“Ye are the fruits of one tree, and the leaves of one branch. Deal ye one with another with the utmost love and harmony, with friendliness and fellowship,” said the great spiritual leader Baha’u’llah.
These are certainly high ideals for any society or institution. While we’re making progress, we still have a long way to go.
Canadians pride themselves on having a tolerant society that’s made tremendous progress in recent years embracing inclusivity. But there remain certain prejudices we seem to find more palatable.
Last summer, a student group at Dalhousie University in Nova Scotia decided not to participate in Canada 150 celebrations in solidarity with Indigenous groups who were protesting Canada’s genocidal history. That sort of freedom of expression is vital to what we hold dear. Indeed, the prime minister talked with the group and listened to their concerns.
The problem with the Dalhousie protest was that a student leader wrote about it in social media using terms like “privileged white people” and other demeaning labels toward people of European descent.
This sparked cowardly anonymous threats toward the student leader.
But what’s also unfortunate is that dissenting students were reluctant to stand publicly in opposition to her group’s decision out of fear of being labelled racist. It wasn’t until a female student – who immigrated to Canada from India as a child – spoke up that legitimate protest within the student body began to gain momentum.
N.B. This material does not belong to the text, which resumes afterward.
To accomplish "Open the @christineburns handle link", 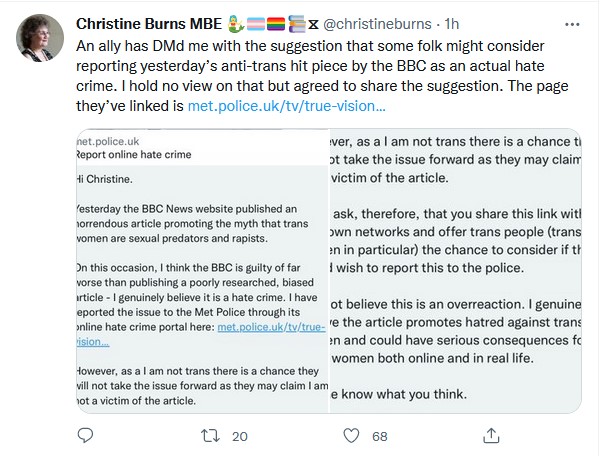I will tap(377, 24).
This raises two very serious issues.
The first is that views like those of the student activist toward white people are considered acceptable by many in Canadian society.
But in fact, demeaning and prejudicial labels are inadmissible regardless of ethnicity, religion or gender. Period.
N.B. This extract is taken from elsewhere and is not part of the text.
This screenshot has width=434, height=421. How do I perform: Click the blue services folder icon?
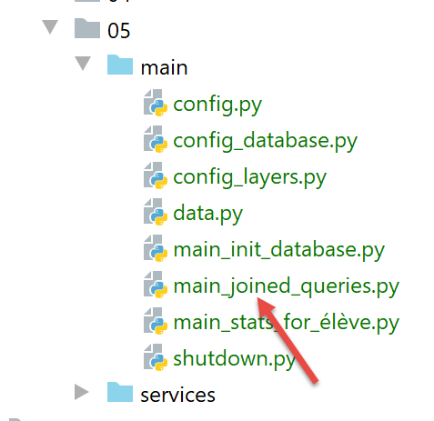click(120, 392)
The second issue is that a number of people were unwilling to express their disagreement with the student out of fear of being labelled racist themselves.
This is especially disturbing in an institute of higher learning where diverse views should be welcomed and intelligently debated. The lack of such an open forum also gives rise to anonymous trolls spewing uninformed hate, as was the case at Dalhousie.
As a high school social studies teacher who encourages research on often-controversial topics, I’ve had to approach administrators on more than one occasion with regard to the choices of my students. The response has always been to let the students research and present on the issues they choose. My job is to ensure that thorough and legitimate research is done, and that when the report is presented to the class there’s an atmosphere of mutual respect.
My students have never disappointed me. In fact, they’ve made me very proud.
Regardless of our personal opinions on particular issues, our neighbours have the right to express opinions we may disagree with. This is vital in a legitimate democracy.
What needs to be avoided, however, are prejudicial labels and all forms of disrespect.
Perhaps we need to follow the teachings of author and teacher Stephen Covey, who tells us, “Seek first to understand, and then to be understood.” By doing so, it will become very clear if people are presenting legitimate and informed arguments, or if they’re spewing apocryphal rubbish. From there we can choose to walk away, or to have an intelligent and respectful discussion. These principles apply in person and online.
As global citizens, we all breathe the same air and live from the fruits of the same earth. If we can respectfully share ideas and opinions, we can find a way through challenges and make life better for everyone.
Gerry Chidiac is an award-winning high school teacher specializing in languages, genocide studies and work with at-risk students.